Let's Talk Turkey By Paul Lindemuth

Let's Talk Turkey By Paul Lindemuth

Let's Talk Turkey By Paul Lindemuth

The phrase “let’s talk turkey” is something that got started in the US and was first recorded in 1824. But it likely goes far further back than that, perhaps to contact between Native Americans and settlers where conversation often centered on the supply of wild turkeys since Indians were said to have inquired whenever they met a colonist, “you come to talk turkey?”.

The meaning of the phrase has changed throughout the years and often refers to speak frankly, discuss hard fact and get down to business.
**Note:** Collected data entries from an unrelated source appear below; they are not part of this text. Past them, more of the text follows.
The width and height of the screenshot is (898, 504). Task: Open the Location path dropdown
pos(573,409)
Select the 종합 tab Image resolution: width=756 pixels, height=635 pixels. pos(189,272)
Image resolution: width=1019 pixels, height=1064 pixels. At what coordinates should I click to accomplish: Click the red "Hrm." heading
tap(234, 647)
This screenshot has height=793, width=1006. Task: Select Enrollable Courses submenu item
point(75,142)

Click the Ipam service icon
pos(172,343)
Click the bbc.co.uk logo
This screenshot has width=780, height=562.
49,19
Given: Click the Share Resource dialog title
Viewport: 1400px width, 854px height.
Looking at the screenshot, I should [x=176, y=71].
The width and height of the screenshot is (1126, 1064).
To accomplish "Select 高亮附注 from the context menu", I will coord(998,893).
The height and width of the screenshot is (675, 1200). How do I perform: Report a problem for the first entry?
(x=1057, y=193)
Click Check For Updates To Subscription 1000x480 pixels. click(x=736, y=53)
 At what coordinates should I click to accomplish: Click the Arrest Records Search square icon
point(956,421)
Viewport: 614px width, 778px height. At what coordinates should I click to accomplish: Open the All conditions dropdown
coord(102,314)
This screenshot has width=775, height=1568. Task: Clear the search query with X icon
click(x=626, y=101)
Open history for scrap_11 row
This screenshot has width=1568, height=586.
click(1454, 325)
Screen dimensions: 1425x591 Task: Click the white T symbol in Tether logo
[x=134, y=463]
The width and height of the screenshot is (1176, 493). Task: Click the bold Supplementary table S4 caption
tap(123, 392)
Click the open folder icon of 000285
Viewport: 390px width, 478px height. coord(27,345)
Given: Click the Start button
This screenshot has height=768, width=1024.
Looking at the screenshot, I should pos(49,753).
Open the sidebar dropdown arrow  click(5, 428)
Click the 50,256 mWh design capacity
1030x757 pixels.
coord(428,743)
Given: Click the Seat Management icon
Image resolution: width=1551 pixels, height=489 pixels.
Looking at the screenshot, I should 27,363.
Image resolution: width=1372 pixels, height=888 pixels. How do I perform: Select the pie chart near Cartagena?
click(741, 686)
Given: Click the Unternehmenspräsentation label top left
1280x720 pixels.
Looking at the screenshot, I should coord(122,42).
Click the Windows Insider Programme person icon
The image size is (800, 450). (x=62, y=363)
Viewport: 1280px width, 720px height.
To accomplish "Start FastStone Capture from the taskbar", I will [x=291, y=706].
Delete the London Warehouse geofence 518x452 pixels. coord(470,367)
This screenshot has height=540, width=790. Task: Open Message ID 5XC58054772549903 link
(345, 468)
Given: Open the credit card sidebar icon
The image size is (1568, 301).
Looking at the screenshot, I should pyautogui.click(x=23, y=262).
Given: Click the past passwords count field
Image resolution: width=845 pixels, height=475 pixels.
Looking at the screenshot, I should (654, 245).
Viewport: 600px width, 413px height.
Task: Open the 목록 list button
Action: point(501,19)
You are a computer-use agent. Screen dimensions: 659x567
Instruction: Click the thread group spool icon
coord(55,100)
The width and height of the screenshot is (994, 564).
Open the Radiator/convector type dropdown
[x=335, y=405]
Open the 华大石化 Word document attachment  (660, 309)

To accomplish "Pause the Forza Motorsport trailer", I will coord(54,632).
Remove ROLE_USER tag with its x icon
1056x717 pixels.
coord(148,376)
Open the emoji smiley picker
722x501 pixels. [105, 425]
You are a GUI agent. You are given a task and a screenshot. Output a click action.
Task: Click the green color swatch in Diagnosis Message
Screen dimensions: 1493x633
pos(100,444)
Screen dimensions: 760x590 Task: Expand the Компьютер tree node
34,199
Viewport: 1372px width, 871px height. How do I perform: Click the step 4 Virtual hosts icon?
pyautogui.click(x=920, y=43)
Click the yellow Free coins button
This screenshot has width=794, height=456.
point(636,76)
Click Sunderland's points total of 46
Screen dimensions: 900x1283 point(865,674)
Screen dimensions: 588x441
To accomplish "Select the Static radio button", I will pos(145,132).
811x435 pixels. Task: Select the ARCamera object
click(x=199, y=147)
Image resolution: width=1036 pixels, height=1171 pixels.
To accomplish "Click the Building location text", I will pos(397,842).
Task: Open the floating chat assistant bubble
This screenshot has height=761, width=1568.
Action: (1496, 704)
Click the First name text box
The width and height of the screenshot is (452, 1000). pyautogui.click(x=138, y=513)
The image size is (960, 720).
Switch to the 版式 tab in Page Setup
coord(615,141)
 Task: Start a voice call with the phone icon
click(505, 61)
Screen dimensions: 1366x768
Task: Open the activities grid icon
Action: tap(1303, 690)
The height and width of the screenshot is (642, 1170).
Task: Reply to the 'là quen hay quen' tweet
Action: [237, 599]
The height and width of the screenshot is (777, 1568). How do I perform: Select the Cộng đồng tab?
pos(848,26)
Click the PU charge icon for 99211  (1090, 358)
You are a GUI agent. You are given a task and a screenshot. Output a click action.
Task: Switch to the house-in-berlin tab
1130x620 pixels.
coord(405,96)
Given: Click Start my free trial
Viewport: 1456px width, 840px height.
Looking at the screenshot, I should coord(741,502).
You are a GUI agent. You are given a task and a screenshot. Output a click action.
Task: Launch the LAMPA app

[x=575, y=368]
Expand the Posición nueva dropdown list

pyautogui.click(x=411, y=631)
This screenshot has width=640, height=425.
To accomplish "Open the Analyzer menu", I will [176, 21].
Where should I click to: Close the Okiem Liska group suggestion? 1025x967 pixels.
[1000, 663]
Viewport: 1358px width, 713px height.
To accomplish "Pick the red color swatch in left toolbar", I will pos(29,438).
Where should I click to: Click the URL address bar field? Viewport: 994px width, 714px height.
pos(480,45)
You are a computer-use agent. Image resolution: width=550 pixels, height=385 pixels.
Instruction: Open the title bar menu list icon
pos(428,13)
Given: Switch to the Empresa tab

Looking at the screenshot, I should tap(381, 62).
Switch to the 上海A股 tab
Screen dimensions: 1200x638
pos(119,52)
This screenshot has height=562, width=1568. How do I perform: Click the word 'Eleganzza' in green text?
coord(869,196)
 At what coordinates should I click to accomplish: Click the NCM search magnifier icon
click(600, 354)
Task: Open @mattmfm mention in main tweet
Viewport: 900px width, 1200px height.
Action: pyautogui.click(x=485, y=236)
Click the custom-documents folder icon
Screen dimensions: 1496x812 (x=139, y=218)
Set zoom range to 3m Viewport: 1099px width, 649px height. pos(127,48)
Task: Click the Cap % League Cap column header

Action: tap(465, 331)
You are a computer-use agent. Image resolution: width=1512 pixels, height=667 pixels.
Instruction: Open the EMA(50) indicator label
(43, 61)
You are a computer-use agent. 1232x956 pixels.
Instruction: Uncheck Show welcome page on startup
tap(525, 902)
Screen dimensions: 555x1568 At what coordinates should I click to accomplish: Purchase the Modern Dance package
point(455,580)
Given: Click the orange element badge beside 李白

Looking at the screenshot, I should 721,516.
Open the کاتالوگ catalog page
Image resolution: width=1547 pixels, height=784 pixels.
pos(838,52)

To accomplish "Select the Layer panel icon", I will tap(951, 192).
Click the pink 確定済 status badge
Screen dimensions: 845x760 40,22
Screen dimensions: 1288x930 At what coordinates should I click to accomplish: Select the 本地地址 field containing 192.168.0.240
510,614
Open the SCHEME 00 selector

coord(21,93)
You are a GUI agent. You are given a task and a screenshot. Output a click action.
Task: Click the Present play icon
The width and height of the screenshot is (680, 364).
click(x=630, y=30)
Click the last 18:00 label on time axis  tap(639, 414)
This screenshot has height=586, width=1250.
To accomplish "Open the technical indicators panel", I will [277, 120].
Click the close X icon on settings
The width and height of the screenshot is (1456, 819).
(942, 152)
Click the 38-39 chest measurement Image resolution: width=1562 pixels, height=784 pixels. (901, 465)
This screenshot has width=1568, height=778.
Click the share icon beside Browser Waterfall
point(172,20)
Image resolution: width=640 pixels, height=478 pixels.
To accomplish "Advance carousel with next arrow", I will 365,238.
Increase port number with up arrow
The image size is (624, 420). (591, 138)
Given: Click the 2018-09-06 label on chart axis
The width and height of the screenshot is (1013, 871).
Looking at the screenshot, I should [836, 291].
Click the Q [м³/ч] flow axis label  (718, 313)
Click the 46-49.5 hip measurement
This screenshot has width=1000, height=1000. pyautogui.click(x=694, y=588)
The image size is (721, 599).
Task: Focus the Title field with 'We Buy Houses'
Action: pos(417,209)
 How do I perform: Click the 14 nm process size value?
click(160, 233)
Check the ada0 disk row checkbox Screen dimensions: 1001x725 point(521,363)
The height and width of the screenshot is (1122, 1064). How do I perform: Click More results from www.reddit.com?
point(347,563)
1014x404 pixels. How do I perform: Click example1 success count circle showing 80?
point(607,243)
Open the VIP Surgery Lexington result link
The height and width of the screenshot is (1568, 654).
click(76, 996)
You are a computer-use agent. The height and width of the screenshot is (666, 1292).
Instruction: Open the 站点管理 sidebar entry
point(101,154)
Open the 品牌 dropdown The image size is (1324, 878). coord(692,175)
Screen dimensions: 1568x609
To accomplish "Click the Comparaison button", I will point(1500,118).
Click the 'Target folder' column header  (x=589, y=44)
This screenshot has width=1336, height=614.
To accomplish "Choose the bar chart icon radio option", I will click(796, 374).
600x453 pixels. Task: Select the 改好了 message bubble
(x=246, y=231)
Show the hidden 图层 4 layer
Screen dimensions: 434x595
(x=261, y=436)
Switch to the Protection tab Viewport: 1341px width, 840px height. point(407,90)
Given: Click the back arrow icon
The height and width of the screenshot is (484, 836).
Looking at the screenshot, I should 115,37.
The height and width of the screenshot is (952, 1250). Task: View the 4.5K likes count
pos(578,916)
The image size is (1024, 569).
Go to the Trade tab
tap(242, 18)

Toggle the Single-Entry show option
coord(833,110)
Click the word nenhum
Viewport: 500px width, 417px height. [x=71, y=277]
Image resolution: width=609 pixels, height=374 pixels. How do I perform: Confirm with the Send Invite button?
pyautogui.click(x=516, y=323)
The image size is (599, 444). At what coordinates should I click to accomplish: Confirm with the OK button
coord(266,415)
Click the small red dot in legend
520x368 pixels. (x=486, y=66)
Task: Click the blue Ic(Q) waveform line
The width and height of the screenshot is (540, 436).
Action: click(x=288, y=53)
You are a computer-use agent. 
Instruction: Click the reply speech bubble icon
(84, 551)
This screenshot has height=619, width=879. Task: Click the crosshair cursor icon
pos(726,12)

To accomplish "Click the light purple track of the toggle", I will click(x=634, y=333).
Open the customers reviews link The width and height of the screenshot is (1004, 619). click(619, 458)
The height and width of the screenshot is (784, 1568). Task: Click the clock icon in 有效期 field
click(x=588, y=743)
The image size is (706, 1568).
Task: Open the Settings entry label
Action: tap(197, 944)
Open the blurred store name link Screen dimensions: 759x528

Given that Thanksgiving centers around turkey (usually not wild ones these days) and so many hard facts swirling around the preparation of said bird for the Thanksgiving feast, let’s get down to business.

Traditions abound in every household where families gather around the table expecting to see their favorite foods that typically only appear all together once a year; mashed potatoes and an ocean of gravy, green beans, sweet potatoes, cranberries, pumpkin pies and more. And at the center of this feast is the succulent roasted turkey with crispy skin.

Growing up I remember my father bringing home a fresh turkey from our local small town butcher shop. Together, he and my mother would start by cooking the giblets, onions and carrots in broth the night before Thanksgiving to turn into gravy. On Thanksgiving Day the bird would get stuffed, doused in butter, seasoned and put into the oven. What seemed like an eternity later it came to the table all brown and beautiful and would be expertly carved by my father. It was picture perfect.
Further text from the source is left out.